Following spasms of violence that were then plaguing the young state in the 19th century, lawmakers “started specifically targeting weapons that they equated with crime,” said Texas historian Brennan Rivas, who is writing a book about the state’s early gun laws. “They equated bowie knives, daggers and pistols with interpersonal violence and crime.”

Muskets, rifles and shotguns, by comparison, were excluded because they were used for hunting or participating in a militia.

“They didn’t consider long guns to be deadly weapons,” Rivas said. “Those had valuable uses. Whereas these other weapons were kind of like a plague on polite society.”

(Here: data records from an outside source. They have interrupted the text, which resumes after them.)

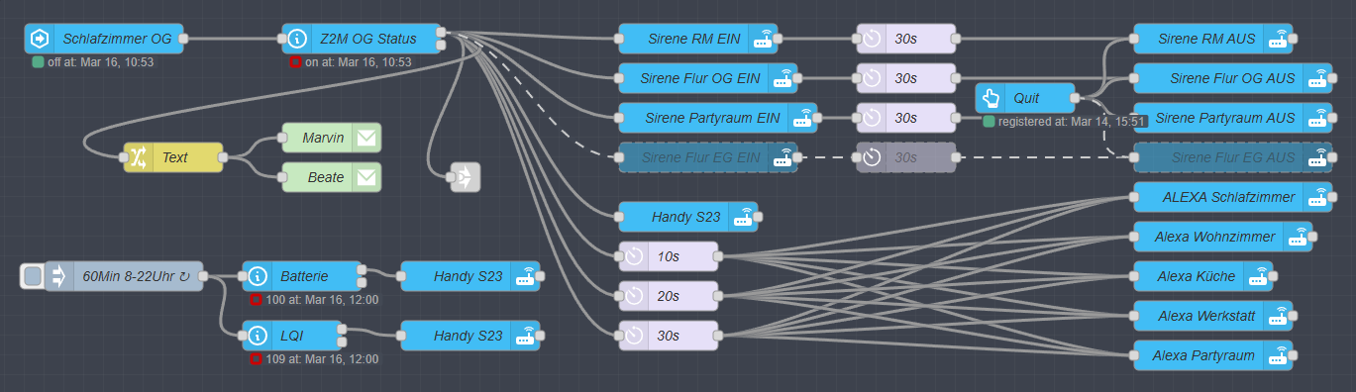Click the info icon on Z2M OG Status

(297, 39)
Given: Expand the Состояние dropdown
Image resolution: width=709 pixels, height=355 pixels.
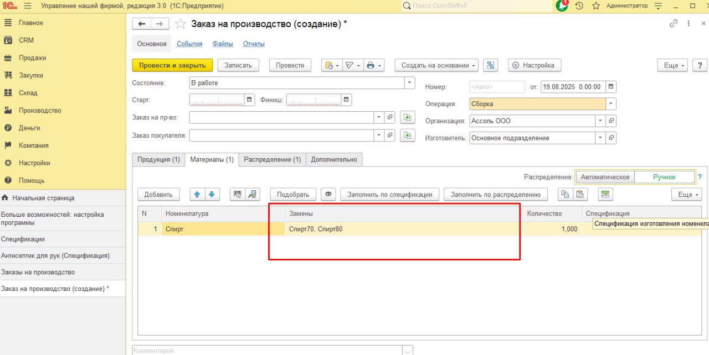Looking at the screenshot, I should point(410,83).
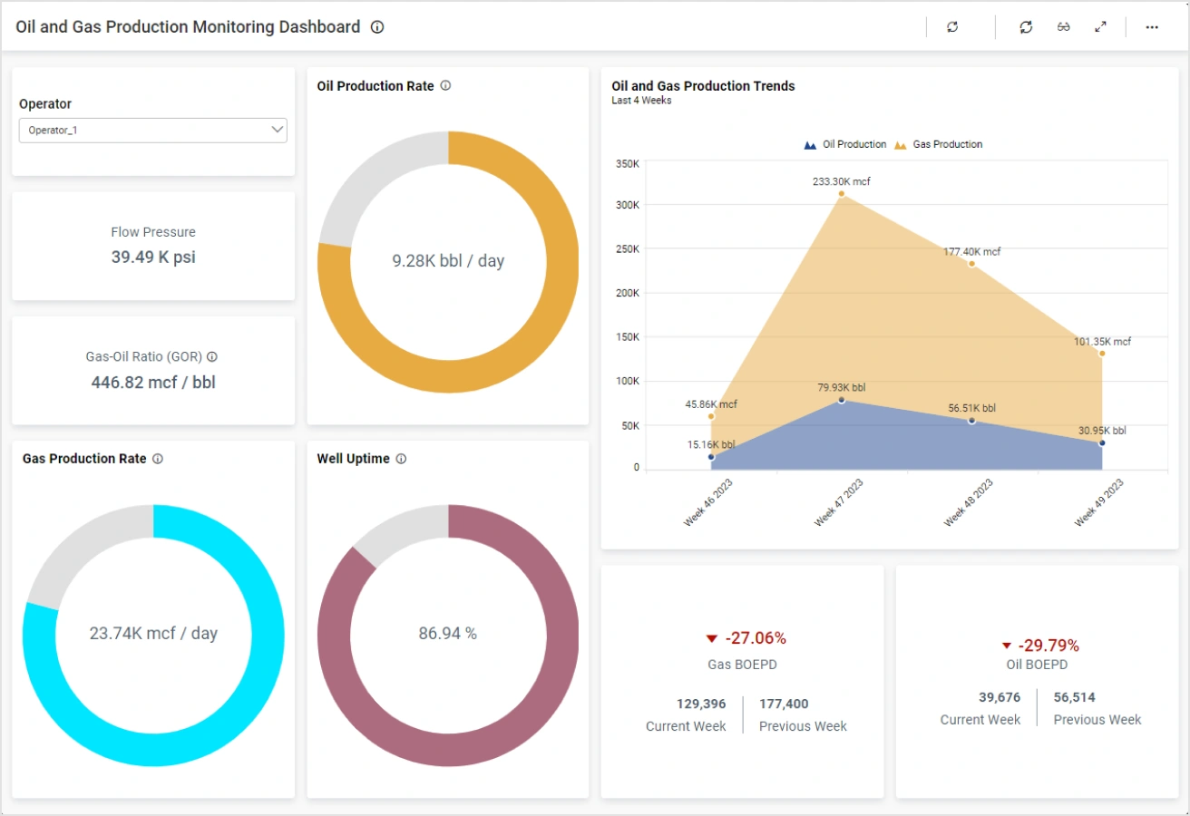Click the Gas BOEPD -27.06% KPI card
Image resolution: width=1190 pixels, height=816 pixels.
742,681
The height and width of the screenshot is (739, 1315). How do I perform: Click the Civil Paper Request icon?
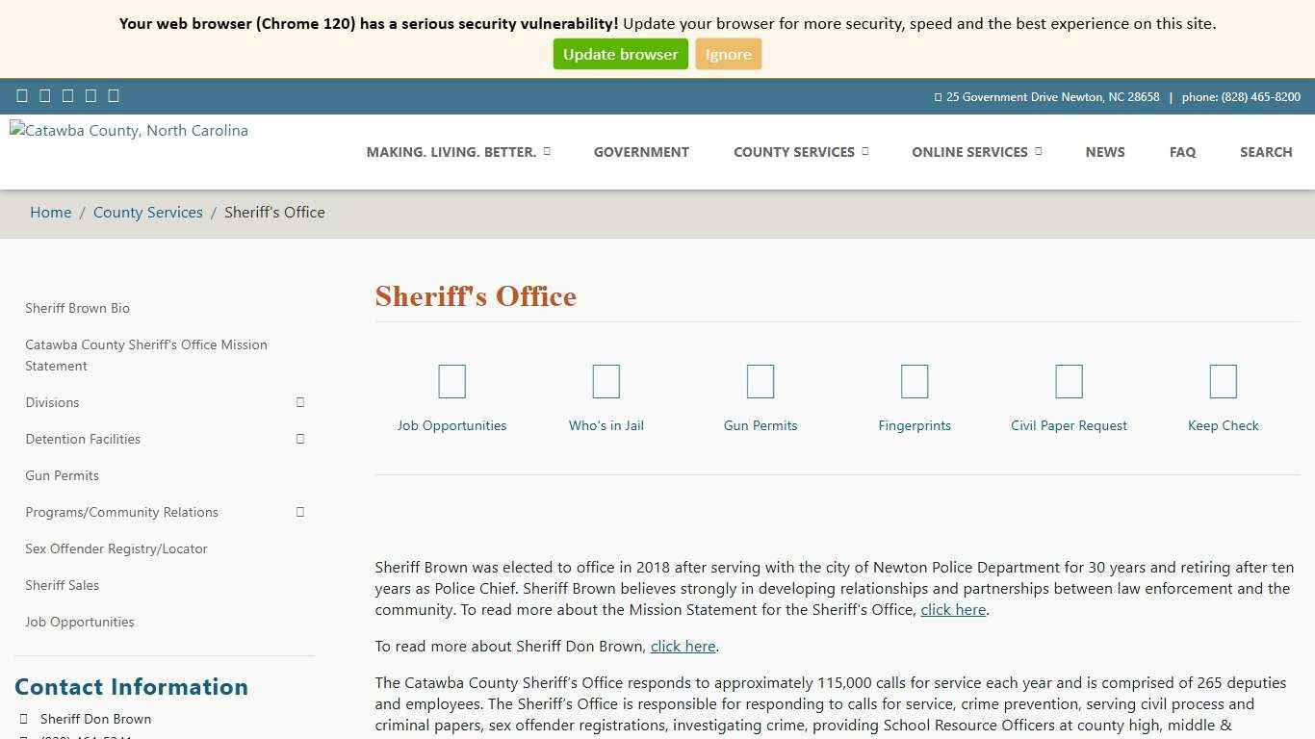[x=1069, y=382]
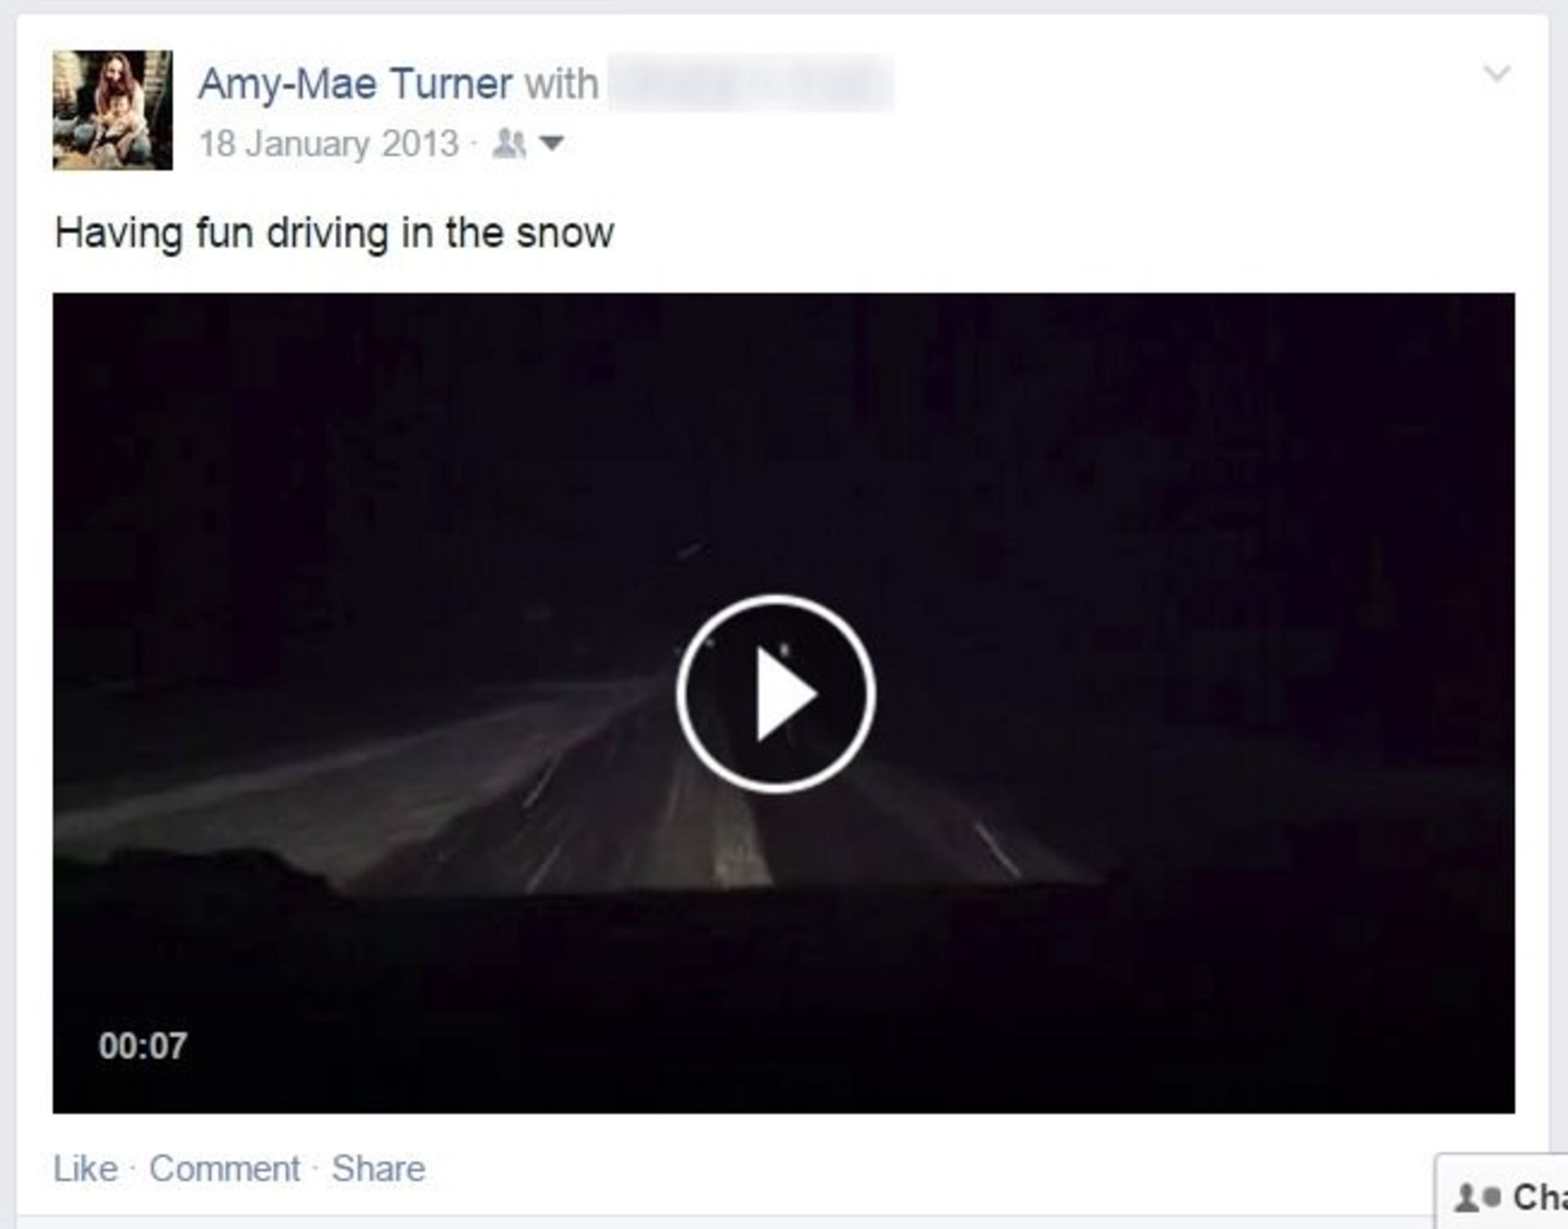Viewport: 1568px width, 1229px height.
Task: Open the blurred tagged friend's name
Action: (751, 82)
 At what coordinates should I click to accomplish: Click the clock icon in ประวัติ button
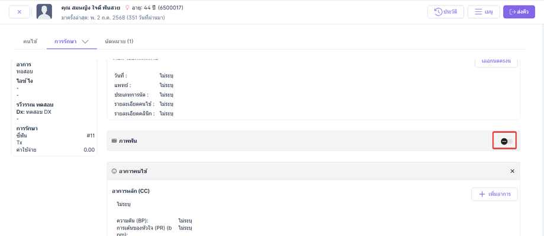point(439,12)
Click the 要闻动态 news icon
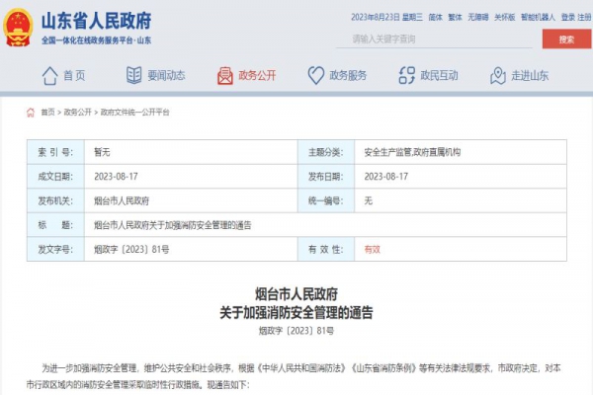 134,75
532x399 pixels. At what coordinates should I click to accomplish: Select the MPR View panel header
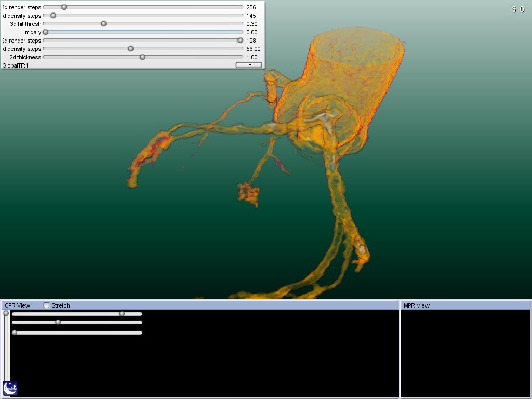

Lawmakers of that time could not have envisioned that long guns would evolve from lumbering hunting rifles into AR-15s capable of firing dozens of rounds per minute, Rivas added.

But any tighter requirements appear unlikely to pass in Texas.

Just last year, following high-profile massacres in El Paso and in Midland and Odessa in 2019, lawmakers approved a variety of measures that loosened gun regulations. In addition to authorizing the carrying of handguns in public without a permit or training, the laws ban the governor from limiting gun sales during an emergency and allow gun owners to bring their weapons into hotel rooms.

During a Wednesday press conference at Uvalde High School, Abbott repeated a claim he and other Republican state leaders have often made, that mental health issues are to blame for the streak of mass shootings, not lax gun regulations. Officials conceded that they were not aware that the gunman had any criminal or mental health issues.

“The ability of an 18-year-old to buy a long gun has been in place in the state of Texas for more than 60 years,” Abbott said. “And why is it that for the majority of those 60 years we did not have school shootings? And why is it that we do now?”